Arlene Gilpin was a teacher, researcher, administrator and mentor of rare talent, insight and energy.
She was born in Allendale in 1942 and grew up in Cumbria, where she attended the White House School, before going on to teacher training college in Sheffield. After a teaching career that took her to Spain and Africa she worked at the British Council from 1980 to 1985 in Singapore, where she helped to establish the teaching centre there. She went on to complete a Masters in Linguistics at Lancaster University before joining the University of Bristol, where she was the driving force behind the School of Education’s English Language Teaching department, establishing joint ventures between the School and International House and designing a new modular MEd in English Language Teaching.
This quickly attracted international attention, largely due to Arlene’s reputation for quality teaching and research and her energy in marketing what Bristol had to offer. Very quickly the department was admitting postgraduate students from all over the world, and Arlene was instrumental in establishing partnerships with governments in Malaysia, Oman, India, China and Africa to support the development of educationists and the systems in which they worked. Such a combination of entrepreneurial and pedagogical talents was decidedly rare in the early ‘90s, and Arlene was certainly a trailblazer in the way she enhanced the profile of the School of Education and brought in significant amounts of income in the process. At the same time, she served on numerous University committees and had a keen interest in the way the University was managed.
Arlene was a very talented teacher and mentor to many hundreds of postgraduate students from all over the world. She was able to draw on extensive international experience of education systems and had an instinctive understanding of issues, problems and solutions. Her seminars and lectures were distinctive in the School for their combination of deep learning and insight, challenging content, impatience with sloppy thinking (whether from students or colleagues), a talent for analysis and explication, and great humour.

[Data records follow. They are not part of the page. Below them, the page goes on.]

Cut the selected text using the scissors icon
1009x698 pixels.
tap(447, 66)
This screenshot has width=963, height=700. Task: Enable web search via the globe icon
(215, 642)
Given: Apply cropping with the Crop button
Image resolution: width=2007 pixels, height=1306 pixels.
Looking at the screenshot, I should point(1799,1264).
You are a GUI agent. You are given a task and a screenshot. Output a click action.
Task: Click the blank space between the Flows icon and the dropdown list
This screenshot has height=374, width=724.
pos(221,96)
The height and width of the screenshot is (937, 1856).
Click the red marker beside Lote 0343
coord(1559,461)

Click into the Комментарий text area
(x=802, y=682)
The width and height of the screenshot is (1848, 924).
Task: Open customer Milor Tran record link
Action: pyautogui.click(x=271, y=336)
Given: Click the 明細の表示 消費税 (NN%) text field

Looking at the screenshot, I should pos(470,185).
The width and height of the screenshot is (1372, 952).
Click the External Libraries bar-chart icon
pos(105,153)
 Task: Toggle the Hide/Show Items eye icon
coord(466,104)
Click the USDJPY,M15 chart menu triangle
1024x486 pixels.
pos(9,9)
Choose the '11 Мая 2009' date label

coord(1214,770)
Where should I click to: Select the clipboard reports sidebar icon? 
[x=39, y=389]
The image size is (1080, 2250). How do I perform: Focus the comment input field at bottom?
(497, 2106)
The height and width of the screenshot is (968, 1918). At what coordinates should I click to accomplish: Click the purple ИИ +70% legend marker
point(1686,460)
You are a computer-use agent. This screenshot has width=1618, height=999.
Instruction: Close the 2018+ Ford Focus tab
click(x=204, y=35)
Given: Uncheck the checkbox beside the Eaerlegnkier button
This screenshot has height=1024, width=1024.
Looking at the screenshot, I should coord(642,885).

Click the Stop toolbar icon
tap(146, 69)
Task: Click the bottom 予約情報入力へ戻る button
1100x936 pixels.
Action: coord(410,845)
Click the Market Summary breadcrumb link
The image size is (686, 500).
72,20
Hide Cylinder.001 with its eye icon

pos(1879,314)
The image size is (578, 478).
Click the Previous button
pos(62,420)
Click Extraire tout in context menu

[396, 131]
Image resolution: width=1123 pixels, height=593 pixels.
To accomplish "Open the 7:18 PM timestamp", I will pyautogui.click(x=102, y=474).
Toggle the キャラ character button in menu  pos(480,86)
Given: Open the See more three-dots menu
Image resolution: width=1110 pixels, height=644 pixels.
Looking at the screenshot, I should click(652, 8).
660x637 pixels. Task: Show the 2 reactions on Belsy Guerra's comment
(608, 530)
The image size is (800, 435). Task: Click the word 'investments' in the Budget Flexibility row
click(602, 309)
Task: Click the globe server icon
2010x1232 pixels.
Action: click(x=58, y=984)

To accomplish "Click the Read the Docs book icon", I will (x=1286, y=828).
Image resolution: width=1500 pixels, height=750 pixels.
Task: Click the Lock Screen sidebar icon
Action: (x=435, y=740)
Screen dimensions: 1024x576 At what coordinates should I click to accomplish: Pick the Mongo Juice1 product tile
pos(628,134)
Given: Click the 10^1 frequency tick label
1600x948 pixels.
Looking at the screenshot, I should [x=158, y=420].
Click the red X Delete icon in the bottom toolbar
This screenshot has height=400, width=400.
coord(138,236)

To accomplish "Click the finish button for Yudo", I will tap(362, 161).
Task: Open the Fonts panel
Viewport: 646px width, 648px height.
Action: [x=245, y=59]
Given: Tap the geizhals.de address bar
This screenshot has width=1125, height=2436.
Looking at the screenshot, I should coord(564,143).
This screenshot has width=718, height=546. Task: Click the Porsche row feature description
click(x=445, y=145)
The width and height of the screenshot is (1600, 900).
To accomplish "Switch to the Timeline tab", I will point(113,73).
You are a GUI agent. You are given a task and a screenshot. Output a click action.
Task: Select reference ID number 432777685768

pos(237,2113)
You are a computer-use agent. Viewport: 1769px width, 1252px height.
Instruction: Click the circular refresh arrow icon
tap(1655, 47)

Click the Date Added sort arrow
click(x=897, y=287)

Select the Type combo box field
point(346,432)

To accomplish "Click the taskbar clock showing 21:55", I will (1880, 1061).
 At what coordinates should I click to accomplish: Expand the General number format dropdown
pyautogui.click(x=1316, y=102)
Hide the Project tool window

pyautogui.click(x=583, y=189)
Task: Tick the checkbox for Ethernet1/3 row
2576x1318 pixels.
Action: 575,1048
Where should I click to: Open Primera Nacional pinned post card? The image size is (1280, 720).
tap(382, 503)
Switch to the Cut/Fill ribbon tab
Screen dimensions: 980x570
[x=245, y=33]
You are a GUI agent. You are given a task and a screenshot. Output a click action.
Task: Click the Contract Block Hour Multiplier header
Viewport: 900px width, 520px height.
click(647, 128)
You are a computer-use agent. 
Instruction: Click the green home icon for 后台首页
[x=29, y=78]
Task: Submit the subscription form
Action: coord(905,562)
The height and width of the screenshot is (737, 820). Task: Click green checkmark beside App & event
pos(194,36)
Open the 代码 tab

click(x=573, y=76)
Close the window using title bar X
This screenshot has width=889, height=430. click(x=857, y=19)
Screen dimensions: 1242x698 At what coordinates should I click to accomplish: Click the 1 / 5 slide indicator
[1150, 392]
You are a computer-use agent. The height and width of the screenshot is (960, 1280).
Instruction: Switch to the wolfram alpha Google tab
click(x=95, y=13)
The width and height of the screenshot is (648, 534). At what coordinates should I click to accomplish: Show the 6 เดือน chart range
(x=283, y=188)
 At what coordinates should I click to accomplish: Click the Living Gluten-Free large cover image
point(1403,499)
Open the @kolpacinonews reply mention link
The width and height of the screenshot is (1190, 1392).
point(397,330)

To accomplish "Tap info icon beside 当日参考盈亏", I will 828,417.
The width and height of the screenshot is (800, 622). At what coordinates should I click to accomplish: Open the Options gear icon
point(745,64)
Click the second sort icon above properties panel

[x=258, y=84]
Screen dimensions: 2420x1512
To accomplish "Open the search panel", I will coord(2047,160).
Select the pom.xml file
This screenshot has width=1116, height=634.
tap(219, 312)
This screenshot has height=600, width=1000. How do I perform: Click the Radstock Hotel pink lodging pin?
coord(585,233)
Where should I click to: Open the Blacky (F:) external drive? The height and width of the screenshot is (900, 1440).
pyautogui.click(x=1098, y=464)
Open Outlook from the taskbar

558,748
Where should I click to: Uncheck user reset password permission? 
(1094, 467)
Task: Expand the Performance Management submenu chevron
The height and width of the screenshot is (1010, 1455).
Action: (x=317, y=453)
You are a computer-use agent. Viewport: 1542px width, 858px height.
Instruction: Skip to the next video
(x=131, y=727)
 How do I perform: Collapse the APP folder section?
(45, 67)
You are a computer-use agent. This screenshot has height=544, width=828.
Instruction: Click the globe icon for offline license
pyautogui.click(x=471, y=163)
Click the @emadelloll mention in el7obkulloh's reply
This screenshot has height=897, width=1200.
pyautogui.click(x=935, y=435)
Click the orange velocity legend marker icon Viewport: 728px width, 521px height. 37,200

Arlene gave a lot of time and attention to students burdened with dissertations and theses. Her supervision sessions were always thorough, clear and forward-looking and students were left in no doubt about what they needed to do next in order to improve their drafts. The large number of students who benefitted from her teaching and advice have since gone on to lead education systems in their own countries, further extending the influence of Arlene’s thinking.
While at Bristol, and in retirement, she took on a number of consultancy roles with DFID, British Council, UN, Unicef and UNESCO. These took her to Africa, the Middle East and South Asia. Some of those consultancy assignments saw her working with former research students. I recall a very entertaining assignment with her in Bangladesh reviewing a large DFID education programme in the late 1990s, trudging around the flooded country and delivering seminars in Wellington boots. Consultancy work of this kind further consolidated Arlene’s reputation as a significant and original educational thinker. This was evident in the multi-country evaluation study she led of the British Council’s ‘Connecting Futures’ programme in 2005-06 which helped that organisation to understand better how to work globally to achieve meaningful intercultural dialogue. For the last five years, Arlene had been a senior consultant for the EU’s Tuning Project across Europe, China, Middle East and Africa. Robert Wagenaar, International Director of the Tuning Academy in Groningen, comments: ‘There are many reasons for the Tuning family and the global higher education sector in general to be extremely grateful to Arlene for her exceptional commitment and contribution towards our shared mission to offer the best possible higher education to a new generation of students’.
Arlene was an extraordinary force of nature. She impressed me from our first meeting in 1995 with her piercing intellect and her ability to get a sense of a person on immediate acquaintance. She was occasionally heard to say that she didn't like the cut of someone's jib and didn’t hesitate to challenge self-aggrandising colleagues! At the same time, Arlene had the gift of patience and worked tirelessly with her students. In my professional life as an education consultant, Arlene was a powerful influence and a tremendous working partner. In my personal life, Arlene became a great friend and it was a privilege to have known her.
A long-time resident of Valor in Spain after leaving Bristol, Arlene died peacefully in early September after a long fight with cancer, with her husband Tim and her daughter Emma by her side.